(Data extracted from a collection)
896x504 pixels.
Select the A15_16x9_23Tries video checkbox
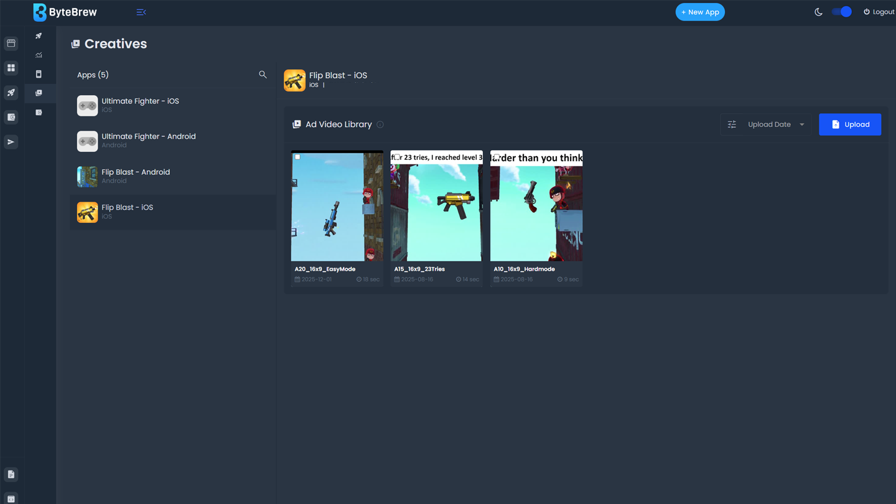click(x=397, y=157)
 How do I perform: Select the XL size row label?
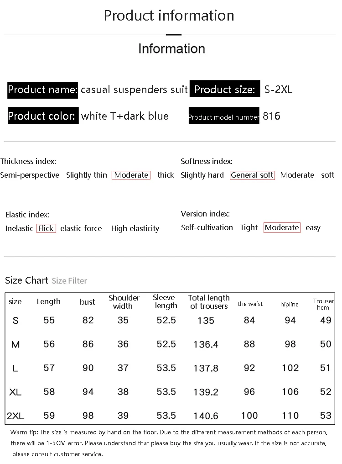pos(16,392)
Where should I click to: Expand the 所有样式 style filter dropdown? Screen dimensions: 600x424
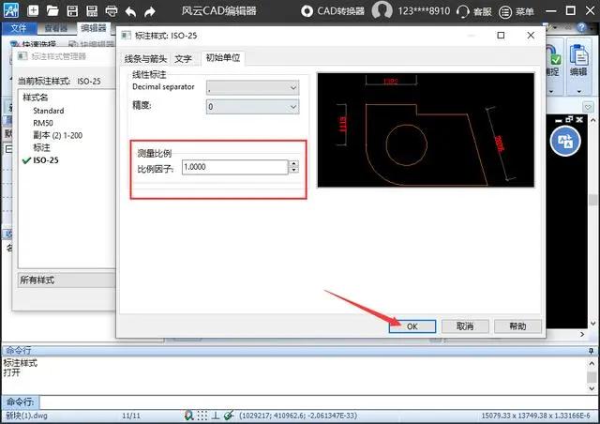click(x=66, y=280)
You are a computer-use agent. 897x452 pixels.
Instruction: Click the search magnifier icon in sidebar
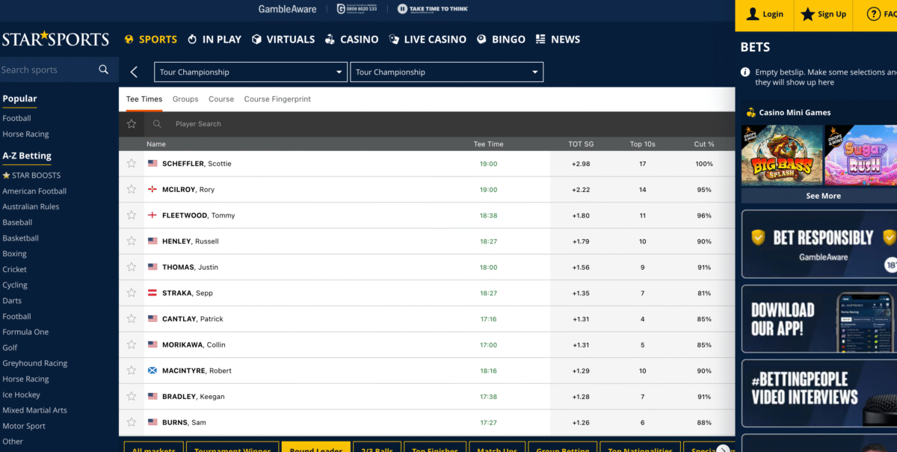[x=103, y=69]
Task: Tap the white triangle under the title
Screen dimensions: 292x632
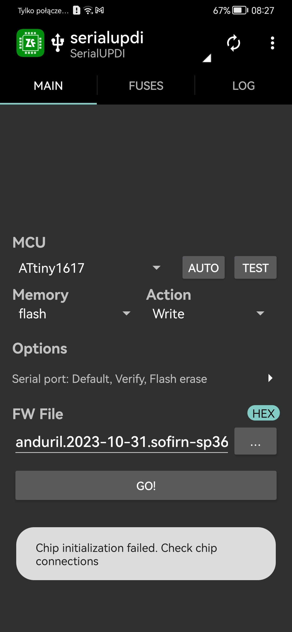Action: pyautogui.click(x=207, y=58)
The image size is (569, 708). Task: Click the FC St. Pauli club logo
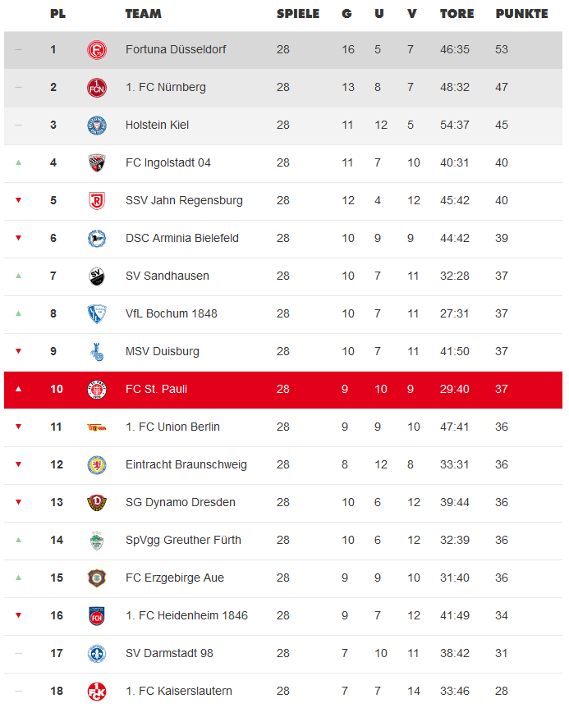point(97,390)
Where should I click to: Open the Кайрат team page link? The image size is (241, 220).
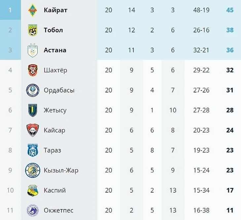click(55, 10)
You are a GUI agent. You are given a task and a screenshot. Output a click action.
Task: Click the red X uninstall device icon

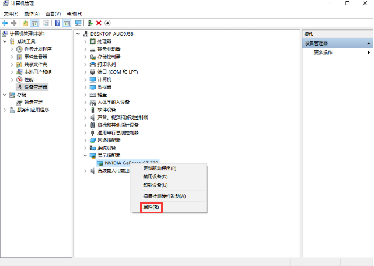(99, 23)
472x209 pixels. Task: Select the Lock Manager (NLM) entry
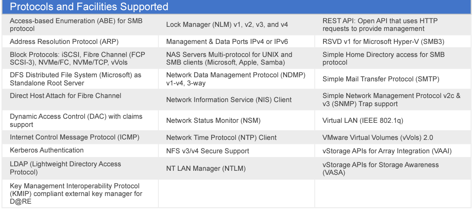point(227,25)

What the task asks ▸ For the string "agent", go through the entries above and copy each line where it occurs.

Written response ▸
You are a computer-use agent. 897x452 pixels.
You are a GUI agent. You are given a task and a screenshot. Output a click action.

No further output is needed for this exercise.